Sometimes I'm embarrassed to live here. The lack of support for Ms. Mendelson's report was pitiful.
Woodside council tactic of "study sessions" is where issues go to die.
Deborah Gordon is an embarrassment. She claims to be involved in BASCA and couldn't even define the acronym.
DO YOUR HOMEWORK, people. Be prepared to support your community and committees with support for their efforts.


 +   Like this comment
Posted by William New
a resident of Woodside: Skywood/Skylonda
on Jul 21, 2014 at 12:58 pm

Agree with tiered pricing strategy that does not increase water costs for minimalist user but escalates rapidly (e.g. exponentially) for larger users. During the last major drought in the 1970's, the Skyline County Water District (then the supplier of water to the Skywood/Skyline area of Woodside) used an exponential rate increase based on water usage measured at the property line meter every week. Small homes and frugal individuals using very little water saw no change in their rate. Large homes with extensive irrigated landscaping, swimming pools, washing of pavements, free-running water for livestock were charged substantially more -- several thousand dollars per month. These high charges motivated high users to reduce their consumption with no effect on the small consumers, many of whom were already below the minimum recommended by the American Water Works Association. The exponential rate structure was adjusted up and down to cover all the penalty charges imposed by our regional supplier, San Francisco Water Department -- again, with the small frugal user bearing no part of this penalty.


 +   Like this comment
Posted by Matt R
a resident of Woodside: Skywood/Skylonda
on Jul 22, 2014 at 2:07 pm

I'd like to know the drivers for the per capita increase as well. We don't have irrigated landscape. We don't have a pool. We have a high efficiency washer, we have a high efficiency dishwasher, we have low flow faucets. When we freshened one bathroom, we upgraded the other bathroom toilet to a more efficient one. Personally, there is no way we can hit a 20% decrease because we've learned how to live "water frugal" for years.

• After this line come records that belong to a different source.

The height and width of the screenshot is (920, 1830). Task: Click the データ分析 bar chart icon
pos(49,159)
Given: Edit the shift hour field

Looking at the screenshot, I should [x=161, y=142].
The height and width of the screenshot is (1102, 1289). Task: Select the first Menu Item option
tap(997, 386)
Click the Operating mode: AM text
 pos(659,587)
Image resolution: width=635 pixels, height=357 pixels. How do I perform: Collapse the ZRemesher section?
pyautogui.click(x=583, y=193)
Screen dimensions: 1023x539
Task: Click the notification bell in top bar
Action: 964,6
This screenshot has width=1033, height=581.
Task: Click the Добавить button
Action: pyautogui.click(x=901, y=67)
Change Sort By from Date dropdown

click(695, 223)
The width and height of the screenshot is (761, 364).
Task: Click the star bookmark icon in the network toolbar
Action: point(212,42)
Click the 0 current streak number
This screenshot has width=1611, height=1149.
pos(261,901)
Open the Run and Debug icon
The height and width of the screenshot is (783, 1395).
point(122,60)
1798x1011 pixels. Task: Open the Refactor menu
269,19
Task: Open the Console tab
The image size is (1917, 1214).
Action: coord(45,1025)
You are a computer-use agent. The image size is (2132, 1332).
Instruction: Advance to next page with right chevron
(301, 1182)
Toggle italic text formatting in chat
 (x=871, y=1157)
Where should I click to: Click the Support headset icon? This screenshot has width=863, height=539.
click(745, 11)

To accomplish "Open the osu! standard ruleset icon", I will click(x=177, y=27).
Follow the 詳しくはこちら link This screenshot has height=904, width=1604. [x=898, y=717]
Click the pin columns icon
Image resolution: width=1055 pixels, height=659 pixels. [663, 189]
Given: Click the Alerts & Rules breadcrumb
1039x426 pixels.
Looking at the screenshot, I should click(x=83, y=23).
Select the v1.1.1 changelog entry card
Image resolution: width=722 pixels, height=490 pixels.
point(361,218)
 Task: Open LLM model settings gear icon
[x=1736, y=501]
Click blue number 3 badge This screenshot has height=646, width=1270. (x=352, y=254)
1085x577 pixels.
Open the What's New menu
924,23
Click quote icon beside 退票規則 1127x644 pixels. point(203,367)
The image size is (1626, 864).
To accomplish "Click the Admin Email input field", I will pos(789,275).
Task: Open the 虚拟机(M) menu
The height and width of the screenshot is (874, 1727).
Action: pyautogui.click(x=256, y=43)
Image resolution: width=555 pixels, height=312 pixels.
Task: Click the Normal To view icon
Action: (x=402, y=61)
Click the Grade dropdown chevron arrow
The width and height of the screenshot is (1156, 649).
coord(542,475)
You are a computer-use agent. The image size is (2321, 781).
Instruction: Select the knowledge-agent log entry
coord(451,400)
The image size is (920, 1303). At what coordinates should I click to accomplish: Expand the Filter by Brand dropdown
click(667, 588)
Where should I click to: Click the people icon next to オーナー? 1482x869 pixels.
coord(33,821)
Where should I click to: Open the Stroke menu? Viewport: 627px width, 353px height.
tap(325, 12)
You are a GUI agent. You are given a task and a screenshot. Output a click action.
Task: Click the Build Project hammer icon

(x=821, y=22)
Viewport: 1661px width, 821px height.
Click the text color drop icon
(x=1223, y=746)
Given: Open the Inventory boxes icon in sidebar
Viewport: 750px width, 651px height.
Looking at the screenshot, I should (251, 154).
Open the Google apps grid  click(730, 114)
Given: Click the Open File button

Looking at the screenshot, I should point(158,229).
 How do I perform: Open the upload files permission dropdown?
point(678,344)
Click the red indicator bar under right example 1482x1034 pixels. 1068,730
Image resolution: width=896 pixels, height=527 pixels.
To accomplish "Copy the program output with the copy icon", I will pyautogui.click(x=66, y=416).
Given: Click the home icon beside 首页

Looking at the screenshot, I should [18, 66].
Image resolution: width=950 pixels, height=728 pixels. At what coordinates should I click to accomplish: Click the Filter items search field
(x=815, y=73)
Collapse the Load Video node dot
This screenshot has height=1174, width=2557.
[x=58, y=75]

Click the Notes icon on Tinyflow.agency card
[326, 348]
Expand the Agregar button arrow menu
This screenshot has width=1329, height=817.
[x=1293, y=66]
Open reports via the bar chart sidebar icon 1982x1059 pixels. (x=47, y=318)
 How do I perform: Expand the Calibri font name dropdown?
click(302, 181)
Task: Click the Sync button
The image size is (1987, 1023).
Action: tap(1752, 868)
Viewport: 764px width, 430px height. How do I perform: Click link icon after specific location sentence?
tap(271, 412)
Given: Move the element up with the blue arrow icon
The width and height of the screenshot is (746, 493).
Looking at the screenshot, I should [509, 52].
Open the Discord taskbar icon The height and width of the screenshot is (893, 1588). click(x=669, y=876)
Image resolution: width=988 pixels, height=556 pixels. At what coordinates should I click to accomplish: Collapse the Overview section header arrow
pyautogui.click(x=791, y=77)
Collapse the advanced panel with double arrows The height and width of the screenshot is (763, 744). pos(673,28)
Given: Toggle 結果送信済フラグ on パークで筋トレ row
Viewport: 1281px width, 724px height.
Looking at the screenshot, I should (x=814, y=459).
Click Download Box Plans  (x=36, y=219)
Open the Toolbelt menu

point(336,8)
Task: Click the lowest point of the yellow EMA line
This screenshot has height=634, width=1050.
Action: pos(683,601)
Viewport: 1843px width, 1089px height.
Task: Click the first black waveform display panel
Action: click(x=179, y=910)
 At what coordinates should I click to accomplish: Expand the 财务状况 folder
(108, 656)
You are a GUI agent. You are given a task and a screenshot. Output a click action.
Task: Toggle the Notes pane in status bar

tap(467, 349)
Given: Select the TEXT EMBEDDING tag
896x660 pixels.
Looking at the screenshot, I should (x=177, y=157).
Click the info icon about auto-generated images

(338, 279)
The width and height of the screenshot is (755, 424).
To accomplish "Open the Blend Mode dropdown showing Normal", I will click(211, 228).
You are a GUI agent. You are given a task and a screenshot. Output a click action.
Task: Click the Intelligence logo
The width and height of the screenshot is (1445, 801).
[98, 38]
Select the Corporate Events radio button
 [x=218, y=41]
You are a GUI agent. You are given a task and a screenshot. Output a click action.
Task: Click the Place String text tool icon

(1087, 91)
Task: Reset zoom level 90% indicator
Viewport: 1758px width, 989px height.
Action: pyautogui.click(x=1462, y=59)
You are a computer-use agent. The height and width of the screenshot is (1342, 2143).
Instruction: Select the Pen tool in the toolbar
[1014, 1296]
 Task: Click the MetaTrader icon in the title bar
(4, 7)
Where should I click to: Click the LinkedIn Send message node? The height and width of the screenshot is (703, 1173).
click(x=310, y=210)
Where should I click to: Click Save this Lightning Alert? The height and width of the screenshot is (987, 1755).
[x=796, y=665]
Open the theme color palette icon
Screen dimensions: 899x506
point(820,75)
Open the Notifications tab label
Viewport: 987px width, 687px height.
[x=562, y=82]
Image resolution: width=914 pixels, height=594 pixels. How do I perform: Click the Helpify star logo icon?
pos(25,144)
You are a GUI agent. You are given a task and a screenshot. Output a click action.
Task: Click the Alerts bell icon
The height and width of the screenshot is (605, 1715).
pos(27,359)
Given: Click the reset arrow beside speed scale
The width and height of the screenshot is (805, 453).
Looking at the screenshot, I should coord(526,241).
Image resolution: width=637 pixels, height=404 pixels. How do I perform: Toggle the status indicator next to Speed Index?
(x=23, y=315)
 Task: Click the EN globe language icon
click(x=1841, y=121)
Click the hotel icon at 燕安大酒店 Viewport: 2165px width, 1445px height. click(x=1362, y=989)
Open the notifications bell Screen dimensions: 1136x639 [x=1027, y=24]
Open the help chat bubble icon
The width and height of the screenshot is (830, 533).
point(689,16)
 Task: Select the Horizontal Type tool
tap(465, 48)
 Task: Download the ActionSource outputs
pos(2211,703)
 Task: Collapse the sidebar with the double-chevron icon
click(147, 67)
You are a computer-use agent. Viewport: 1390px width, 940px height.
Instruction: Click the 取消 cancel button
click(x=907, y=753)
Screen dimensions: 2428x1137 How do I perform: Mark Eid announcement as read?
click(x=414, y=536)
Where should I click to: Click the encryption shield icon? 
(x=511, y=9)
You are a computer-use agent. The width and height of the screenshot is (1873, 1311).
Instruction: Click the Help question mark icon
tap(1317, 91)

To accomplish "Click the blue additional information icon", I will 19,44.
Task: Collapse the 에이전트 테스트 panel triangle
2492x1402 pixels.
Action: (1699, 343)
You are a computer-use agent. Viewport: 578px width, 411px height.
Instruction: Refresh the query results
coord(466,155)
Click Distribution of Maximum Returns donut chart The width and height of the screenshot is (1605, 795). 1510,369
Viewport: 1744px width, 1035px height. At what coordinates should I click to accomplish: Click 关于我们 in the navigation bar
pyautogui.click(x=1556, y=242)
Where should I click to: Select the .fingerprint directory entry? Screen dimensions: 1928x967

Asking for an across the board 20 percent reduction isn't a sound way to implement water conservation or pricing. Some sort of tiered way to charge for water is really the only sound approach. Another approach would be to supply water efficient fixtures or landscaping at a subsidized price, so that people will more quickly adopt efficient tech. We've done this as a state for decades with electricity, to great success on per-capita electricity consumption. Should work with water too.